Saved data entries:
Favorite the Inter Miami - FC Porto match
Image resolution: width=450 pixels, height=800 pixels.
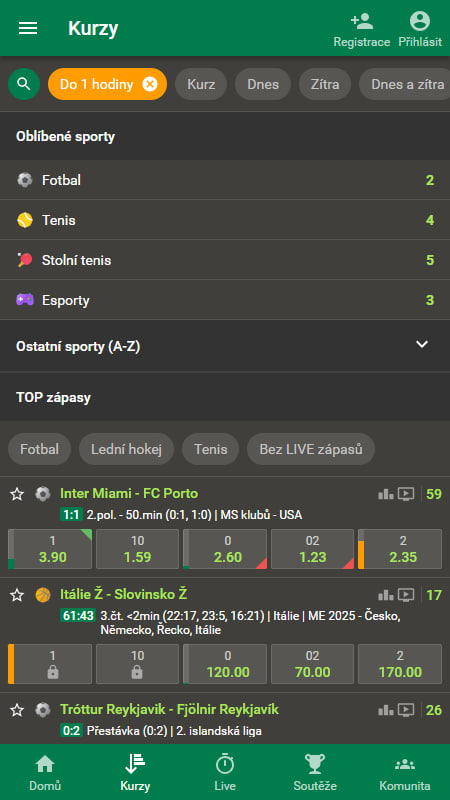(17, 494)
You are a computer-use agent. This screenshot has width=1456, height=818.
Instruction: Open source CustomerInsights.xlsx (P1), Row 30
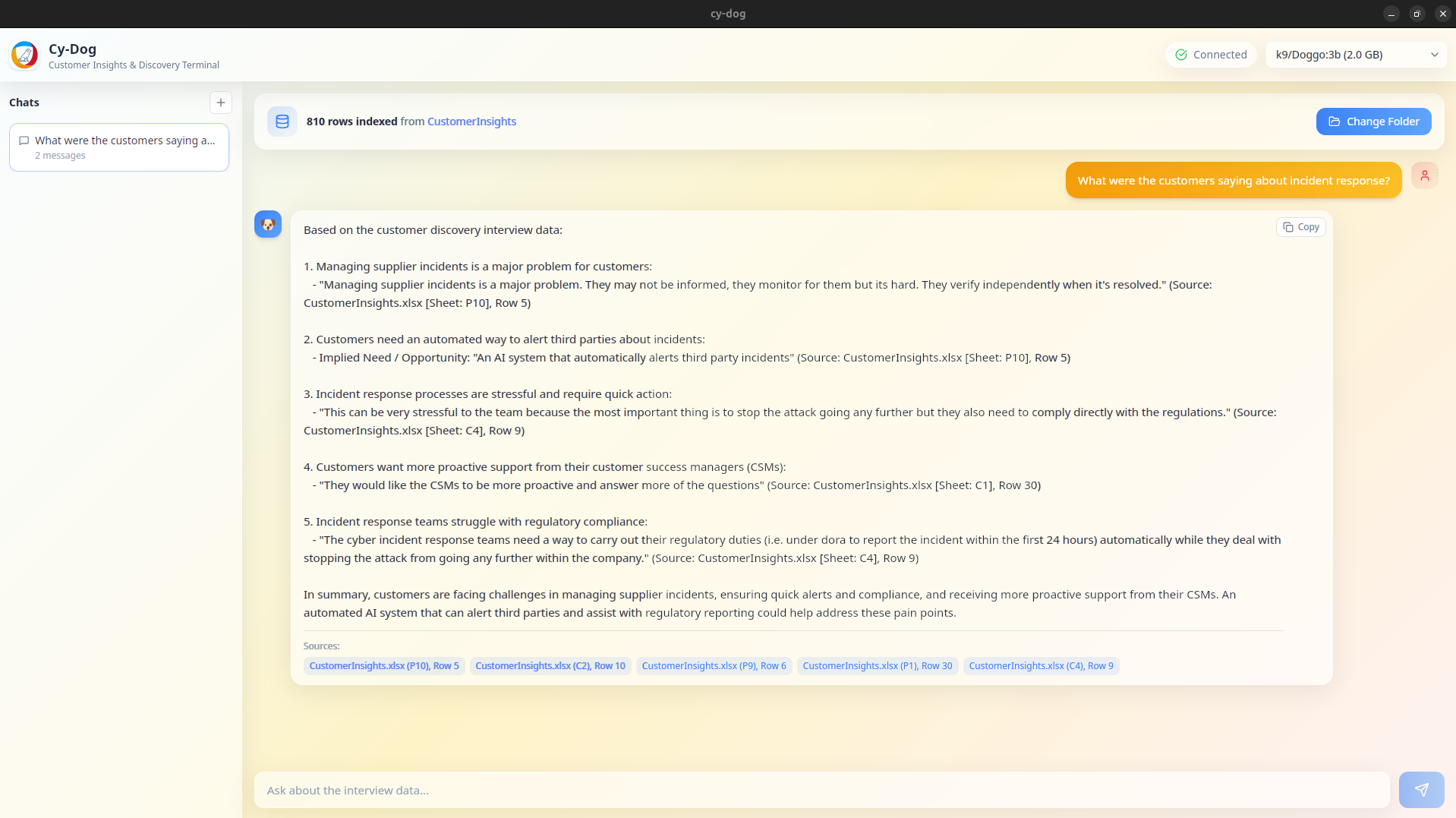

PROBLEM DESCRIPTION: Skip the pictures. Return exactly the lines from the one containing "You are a computer-use" through the end of the data above, both included, and nothing besides.

EXERCISE SOLUTION:
You are a computer-use agent. This screenshot has width=1456, height=818.
Instruction: Open source CustomerInsights.xlsx (P1), Row 30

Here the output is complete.